WHAT THE EXERCISE ASKS: Copy verbatim the part of the entries that begins with the line containing "Given: Step Into the current function" and ends with the line containing "coord(427,99)", including both of those lines.

[Entries in a dataset]
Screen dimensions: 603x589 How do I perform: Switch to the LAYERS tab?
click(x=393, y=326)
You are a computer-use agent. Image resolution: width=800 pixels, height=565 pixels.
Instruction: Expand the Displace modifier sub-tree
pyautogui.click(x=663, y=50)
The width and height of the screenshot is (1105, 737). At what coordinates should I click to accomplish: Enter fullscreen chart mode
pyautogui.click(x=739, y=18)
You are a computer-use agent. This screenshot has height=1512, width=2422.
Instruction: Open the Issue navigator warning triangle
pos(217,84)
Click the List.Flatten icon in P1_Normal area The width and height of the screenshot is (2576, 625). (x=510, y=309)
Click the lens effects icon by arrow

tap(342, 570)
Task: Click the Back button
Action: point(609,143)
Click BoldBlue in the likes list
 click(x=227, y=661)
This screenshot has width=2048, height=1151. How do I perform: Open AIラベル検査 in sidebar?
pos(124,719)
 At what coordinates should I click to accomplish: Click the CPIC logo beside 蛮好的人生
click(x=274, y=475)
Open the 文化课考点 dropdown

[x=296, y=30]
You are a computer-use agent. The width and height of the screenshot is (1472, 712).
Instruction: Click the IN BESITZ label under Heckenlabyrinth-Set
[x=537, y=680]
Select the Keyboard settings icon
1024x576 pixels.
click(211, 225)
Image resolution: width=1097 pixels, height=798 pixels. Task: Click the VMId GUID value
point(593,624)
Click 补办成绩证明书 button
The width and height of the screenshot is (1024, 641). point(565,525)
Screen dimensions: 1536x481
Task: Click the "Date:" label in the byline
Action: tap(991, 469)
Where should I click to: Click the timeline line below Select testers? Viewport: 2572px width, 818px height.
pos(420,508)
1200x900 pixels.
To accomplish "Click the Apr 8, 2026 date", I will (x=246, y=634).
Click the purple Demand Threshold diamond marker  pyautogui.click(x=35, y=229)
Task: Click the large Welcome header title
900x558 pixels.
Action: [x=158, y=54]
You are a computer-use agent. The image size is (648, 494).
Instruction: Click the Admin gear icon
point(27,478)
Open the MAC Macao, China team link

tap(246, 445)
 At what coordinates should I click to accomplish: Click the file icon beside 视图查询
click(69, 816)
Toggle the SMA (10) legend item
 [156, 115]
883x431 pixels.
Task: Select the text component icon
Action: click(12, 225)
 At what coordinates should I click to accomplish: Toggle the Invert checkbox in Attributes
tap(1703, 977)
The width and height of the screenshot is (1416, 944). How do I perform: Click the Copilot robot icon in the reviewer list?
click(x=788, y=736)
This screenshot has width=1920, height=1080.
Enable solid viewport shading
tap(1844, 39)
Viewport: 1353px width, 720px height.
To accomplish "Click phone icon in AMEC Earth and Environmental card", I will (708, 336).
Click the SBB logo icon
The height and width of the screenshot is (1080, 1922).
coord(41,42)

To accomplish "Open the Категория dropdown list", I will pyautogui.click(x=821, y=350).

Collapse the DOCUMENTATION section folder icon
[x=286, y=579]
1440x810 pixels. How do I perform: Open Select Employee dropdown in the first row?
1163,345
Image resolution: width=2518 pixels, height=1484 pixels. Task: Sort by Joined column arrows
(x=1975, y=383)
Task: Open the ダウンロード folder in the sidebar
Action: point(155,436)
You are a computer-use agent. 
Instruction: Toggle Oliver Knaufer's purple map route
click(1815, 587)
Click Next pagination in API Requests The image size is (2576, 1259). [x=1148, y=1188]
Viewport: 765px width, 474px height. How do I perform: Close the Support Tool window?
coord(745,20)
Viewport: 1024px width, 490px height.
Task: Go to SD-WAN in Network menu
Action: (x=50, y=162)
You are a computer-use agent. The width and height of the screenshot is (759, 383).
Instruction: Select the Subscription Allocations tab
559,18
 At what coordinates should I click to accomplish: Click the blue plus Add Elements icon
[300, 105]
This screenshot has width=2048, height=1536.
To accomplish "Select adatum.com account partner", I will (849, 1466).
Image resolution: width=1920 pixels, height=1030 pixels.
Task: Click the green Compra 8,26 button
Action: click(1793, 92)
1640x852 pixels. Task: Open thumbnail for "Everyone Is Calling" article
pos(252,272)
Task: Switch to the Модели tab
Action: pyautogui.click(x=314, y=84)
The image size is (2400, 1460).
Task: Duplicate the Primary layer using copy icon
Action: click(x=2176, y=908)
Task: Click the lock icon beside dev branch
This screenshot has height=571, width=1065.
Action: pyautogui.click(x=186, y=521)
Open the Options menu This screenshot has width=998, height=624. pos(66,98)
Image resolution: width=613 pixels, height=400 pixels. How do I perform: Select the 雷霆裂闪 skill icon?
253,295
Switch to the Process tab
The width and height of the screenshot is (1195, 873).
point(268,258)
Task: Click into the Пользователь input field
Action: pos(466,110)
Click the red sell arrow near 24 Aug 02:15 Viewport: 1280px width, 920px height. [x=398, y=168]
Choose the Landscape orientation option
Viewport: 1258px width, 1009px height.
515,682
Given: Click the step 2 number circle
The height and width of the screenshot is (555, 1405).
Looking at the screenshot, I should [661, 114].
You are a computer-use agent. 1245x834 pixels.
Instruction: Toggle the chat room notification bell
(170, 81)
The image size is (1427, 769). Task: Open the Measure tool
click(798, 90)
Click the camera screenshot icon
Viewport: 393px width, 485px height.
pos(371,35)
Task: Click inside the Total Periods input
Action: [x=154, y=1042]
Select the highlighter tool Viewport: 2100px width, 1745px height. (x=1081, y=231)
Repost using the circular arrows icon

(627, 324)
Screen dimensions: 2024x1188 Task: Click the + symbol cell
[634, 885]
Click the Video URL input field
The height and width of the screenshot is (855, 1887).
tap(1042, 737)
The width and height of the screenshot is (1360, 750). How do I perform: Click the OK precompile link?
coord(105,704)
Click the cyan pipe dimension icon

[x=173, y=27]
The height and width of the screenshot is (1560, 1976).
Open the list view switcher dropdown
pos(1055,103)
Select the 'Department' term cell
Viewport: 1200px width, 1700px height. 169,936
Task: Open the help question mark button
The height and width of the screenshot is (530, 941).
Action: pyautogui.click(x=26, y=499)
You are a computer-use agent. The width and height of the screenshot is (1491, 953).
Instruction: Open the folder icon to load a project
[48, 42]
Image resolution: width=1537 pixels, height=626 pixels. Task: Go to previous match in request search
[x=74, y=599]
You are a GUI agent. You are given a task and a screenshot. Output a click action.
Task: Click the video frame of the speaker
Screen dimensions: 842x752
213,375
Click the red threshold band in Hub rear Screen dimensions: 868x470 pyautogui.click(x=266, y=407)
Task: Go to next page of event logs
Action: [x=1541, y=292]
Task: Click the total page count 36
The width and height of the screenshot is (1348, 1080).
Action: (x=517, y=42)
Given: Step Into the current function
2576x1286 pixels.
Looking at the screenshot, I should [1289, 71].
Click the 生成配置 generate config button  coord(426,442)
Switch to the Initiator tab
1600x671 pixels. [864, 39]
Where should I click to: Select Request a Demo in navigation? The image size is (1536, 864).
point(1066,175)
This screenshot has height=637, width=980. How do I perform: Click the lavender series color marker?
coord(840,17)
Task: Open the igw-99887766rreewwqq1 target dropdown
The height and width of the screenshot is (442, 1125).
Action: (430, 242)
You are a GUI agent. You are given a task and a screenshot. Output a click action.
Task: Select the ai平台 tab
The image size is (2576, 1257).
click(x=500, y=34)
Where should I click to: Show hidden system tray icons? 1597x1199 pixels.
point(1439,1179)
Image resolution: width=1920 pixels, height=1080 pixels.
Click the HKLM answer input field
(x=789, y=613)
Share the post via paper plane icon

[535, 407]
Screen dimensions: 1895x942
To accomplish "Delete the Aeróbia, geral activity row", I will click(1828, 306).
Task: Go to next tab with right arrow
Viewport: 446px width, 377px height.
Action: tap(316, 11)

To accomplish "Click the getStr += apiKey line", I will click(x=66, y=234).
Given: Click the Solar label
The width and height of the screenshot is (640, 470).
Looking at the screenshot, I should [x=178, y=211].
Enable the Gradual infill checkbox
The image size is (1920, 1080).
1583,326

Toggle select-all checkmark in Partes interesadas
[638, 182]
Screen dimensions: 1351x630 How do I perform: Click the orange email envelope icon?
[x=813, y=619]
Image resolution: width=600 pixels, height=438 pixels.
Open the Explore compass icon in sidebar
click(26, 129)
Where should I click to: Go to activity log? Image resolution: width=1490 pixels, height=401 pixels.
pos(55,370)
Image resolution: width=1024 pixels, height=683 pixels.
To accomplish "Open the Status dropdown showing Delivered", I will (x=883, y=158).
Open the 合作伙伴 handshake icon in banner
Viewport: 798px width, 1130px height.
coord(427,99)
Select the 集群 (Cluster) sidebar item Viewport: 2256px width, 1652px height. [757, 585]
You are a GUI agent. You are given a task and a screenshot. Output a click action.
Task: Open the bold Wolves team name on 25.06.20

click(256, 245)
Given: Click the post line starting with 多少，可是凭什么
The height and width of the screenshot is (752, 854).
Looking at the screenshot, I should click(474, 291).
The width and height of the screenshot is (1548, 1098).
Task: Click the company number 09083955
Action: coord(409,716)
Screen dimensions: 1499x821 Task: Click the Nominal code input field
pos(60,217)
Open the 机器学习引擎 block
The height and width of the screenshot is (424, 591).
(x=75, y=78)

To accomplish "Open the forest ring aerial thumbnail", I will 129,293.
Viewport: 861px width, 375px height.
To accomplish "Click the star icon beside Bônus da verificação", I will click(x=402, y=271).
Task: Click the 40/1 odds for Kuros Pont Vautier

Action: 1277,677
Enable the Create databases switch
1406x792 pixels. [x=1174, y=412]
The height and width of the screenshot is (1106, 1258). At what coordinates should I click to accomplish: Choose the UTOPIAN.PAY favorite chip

EXERCISE RESPONSE:
Given: Step Into the current function
2576x1286 pixels.
Looking at the screenshot, I should [1289, 71].
Click the 生成配置 generate config button  coord(426,442)
Switch to the Initiator tab
1600x671 pixels. [864, 39]
Where should I click to: Select Request a Demo in navigation? The image size is (1536, 864).
point(1066,175)
This screenshot has height=637, width=980. How do I perform: Click the lavender series color marker?
coord(840,17)
Task: Open the igw-99887766rreewwqq1 target dropdown
The height and width of the screenshot is (442, 1125).
Action: (430, 242)
You are a GUI agent. You are given a task and a screenshot. Output a click action.
Task: Select the ai平台 tab
The image size is (2576, 1257).
click(x=500, y=34)
Where should I click to: Show hidden system tray icons? 1597x1199 pixels.
point(1439,1179)
Image resolution: width=1920 pixels, height=1080 pixels.
Click the HKLM answer input field
(x=789, y=613)
Share the post via paper plane icon

[535, 407]
Screen dimensions: 1895x942
To accomplish "Delete the Aeróbia, geral activity row", I will click(1828, 306).
Task: Go to next tab with right arrow
Viewport: 446px width, 377px height.
Action: tap(316, 11)

To accomplish "Click the getStr += apiKey line", I will click(x=66, y=234).
Given: Click the Solar label
The width and height of the screenshot is (640, 470).
Looking at the screenshot, I should [x=178, y=211].
Enable the Gradual infill checkbox
The image size is (1920, 1080).
1583,326

Toggle select-all checkmark in Partes interesadas
[638, 182]
Screen dimensions: 1351x630 How do I perform: Click the orange email envelope icon?
[x=813, y=619]
Image resolution: width=600 pixels, height=438 pixels.
Open the Explore compass icon in sidebar
click(26, 129)
Where should I click to: Go to activity log? Image resolution: width=1490 pixels, height=401 pixels.
pos(55,370)
Image resolution: width=1024 pixels, height=683 pixels.
To accomplish "Open the Status dropdown showing Delivered", I will (x=883, y=158).
Open the 合作伙伴 handshake icon in banner
Viewport: 798px width, 1130px height.
coord(427,99)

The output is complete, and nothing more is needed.